Segundo a Ana Amélia, a geração que está entrando agora na fase pós 60 foi beneficiária da redução da mortalidade infantil, dos antibióticos e da vacinação.
Depois, acrescenta a pesquisadora, veio a geração beneficiada pela tecnologia médica, e pelo maior acesso aos serviços de saúde, melhores condições de alimentação, mais saneamento, diz. Há 20 anos, uma ponte de safena só era colocada em hospital de referência. Hoje, qualquer hospital de cidades de porte médio da rede SUS está fazendo isso, compara.
Para o professor Riani Costa, o grande desafio atualmente é chegar antes que a doença se instale. Nesse sentido, na maioria das vezes as medidas passam longe dos remédios, concentrando-se em boas práticas alimentares, melhor qualidade de vida, atividade de trabalho e lazer. Programas de acompanhamento e diagnóstico precoce estão reduzindo os danos do envelhecimento.

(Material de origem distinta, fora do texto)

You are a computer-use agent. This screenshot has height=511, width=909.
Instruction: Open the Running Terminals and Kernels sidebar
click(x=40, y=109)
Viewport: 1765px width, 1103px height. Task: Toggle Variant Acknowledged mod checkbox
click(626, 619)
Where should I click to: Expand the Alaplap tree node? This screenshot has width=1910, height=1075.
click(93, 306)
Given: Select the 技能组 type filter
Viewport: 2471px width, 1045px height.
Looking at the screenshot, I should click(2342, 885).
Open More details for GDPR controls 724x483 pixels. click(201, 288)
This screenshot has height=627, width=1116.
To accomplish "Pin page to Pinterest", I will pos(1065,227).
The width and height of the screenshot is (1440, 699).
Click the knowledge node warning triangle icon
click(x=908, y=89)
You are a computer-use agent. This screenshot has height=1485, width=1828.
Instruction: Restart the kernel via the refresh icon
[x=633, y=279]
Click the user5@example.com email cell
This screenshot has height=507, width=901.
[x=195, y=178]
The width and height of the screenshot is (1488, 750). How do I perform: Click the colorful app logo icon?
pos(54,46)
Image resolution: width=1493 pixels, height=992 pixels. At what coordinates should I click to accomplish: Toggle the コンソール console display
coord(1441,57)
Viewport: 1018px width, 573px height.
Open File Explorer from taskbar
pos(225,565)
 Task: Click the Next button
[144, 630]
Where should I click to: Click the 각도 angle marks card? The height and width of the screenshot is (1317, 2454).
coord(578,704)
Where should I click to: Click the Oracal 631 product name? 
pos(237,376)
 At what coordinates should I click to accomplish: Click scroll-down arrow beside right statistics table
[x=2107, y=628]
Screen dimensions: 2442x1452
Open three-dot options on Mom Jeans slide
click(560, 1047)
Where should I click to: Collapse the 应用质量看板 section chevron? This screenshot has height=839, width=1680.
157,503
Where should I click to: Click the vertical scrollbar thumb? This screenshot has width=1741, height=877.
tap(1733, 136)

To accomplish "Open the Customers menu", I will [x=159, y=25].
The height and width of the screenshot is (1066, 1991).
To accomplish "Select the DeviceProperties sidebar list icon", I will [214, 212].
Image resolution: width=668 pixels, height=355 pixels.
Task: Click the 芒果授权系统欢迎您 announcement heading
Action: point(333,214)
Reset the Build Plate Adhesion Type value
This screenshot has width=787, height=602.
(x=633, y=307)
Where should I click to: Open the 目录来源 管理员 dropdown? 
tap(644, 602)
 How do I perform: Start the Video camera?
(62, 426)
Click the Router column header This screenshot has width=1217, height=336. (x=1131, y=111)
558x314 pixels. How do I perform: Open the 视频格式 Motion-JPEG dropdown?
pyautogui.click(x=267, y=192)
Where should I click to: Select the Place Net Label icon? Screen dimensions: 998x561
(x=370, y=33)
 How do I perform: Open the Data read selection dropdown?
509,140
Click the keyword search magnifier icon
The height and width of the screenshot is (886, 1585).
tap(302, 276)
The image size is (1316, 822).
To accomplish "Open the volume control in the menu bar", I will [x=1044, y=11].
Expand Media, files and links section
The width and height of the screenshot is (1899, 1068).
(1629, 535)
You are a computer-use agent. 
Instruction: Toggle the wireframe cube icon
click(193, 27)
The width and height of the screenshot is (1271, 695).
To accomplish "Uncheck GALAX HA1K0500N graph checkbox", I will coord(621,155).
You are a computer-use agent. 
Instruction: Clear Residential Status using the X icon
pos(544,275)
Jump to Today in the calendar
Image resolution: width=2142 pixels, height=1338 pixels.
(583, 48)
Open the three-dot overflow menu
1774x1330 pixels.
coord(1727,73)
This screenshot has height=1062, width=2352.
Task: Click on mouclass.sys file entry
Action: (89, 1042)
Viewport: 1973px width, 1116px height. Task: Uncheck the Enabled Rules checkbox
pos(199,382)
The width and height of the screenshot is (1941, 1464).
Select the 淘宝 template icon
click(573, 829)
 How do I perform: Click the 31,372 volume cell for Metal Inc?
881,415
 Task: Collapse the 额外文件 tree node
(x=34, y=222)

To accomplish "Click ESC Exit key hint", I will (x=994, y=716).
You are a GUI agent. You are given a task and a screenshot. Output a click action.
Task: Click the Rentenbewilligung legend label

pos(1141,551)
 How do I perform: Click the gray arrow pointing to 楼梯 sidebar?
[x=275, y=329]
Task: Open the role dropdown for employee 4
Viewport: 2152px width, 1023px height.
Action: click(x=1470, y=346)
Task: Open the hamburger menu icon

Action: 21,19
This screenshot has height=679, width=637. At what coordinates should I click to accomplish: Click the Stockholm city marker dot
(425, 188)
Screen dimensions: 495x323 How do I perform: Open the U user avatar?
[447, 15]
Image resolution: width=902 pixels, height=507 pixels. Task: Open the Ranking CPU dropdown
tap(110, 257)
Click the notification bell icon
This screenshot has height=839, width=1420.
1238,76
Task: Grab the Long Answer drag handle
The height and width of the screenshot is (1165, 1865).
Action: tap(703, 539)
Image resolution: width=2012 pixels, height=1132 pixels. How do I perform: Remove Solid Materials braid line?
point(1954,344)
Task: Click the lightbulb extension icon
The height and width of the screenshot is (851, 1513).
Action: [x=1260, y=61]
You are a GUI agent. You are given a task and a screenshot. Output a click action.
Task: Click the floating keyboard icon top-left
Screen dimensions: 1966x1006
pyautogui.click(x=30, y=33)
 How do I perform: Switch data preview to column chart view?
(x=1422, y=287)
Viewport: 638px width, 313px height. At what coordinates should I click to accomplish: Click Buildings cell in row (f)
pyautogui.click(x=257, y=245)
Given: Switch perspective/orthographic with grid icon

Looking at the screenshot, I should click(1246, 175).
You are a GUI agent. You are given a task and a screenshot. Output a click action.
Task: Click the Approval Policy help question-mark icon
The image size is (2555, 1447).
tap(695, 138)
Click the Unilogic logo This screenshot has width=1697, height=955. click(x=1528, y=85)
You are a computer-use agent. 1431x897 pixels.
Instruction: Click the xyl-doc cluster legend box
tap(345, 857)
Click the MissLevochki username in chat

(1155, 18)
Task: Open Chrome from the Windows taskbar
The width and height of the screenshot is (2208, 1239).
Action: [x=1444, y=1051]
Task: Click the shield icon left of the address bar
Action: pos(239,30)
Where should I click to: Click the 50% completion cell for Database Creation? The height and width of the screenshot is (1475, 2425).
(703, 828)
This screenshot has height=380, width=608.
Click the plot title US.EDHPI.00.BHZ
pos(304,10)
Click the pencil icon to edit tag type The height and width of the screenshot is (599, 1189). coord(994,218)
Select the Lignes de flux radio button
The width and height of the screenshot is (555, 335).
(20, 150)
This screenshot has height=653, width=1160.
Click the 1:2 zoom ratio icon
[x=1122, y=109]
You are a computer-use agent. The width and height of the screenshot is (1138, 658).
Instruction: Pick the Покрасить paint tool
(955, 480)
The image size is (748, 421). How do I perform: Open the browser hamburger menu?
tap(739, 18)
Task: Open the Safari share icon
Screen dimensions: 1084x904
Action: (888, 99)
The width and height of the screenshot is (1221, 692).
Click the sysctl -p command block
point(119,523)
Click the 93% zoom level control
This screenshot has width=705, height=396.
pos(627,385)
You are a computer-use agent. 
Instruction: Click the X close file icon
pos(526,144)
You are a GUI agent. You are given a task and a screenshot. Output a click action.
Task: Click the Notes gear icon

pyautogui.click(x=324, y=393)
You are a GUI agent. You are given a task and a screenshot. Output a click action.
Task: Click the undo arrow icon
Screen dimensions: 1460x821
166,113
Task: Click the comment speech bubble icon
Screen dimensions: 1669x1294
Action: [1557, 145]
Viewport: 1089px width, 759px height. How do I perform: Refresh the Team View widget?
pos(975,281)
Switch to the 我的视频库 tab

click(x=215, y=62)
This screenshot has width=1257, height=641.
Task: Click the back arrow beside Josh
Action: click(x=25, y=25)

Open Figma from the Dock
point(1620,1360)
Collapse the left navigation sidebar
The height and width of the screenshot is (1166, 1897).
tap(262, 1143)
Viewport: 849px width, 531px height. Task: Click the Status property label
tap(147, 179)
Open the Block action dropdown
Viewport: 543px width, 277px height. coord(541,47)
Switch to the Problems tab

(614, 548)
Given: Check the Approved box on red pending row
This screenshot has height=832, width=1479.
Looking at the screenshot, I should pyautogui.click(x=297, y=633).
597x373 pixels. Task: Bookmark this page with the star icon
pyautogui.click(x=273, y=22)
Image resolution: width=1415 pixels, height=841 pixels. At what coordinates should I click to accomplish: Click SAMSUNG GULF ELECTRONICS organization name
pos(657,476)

O professor lembra que o Pacto pela Saúde, estabelecido em 2006 pelo Ministério da Saúde e as secretarias estaduais e municipais, dão prioridade à promoção da saúde com destaque para a população idosa. Graças a isso tivemos uma ampliação enorme de ações, com a integração de secretarias como as da saúde, do esporte e lazer, do turismo, dos transportes, da educação, inclusive com a participação da universidade, afirma.
Práticas adotadas pela própria Unesp-Unati em Rio Claro e seguidas por outros municípios, estão mostrando que atividades como artes plásticas, teatro, música e o resgate de valores culturais vêm influenciando de maneira positiva o bem-estar e a saúde dos idosos.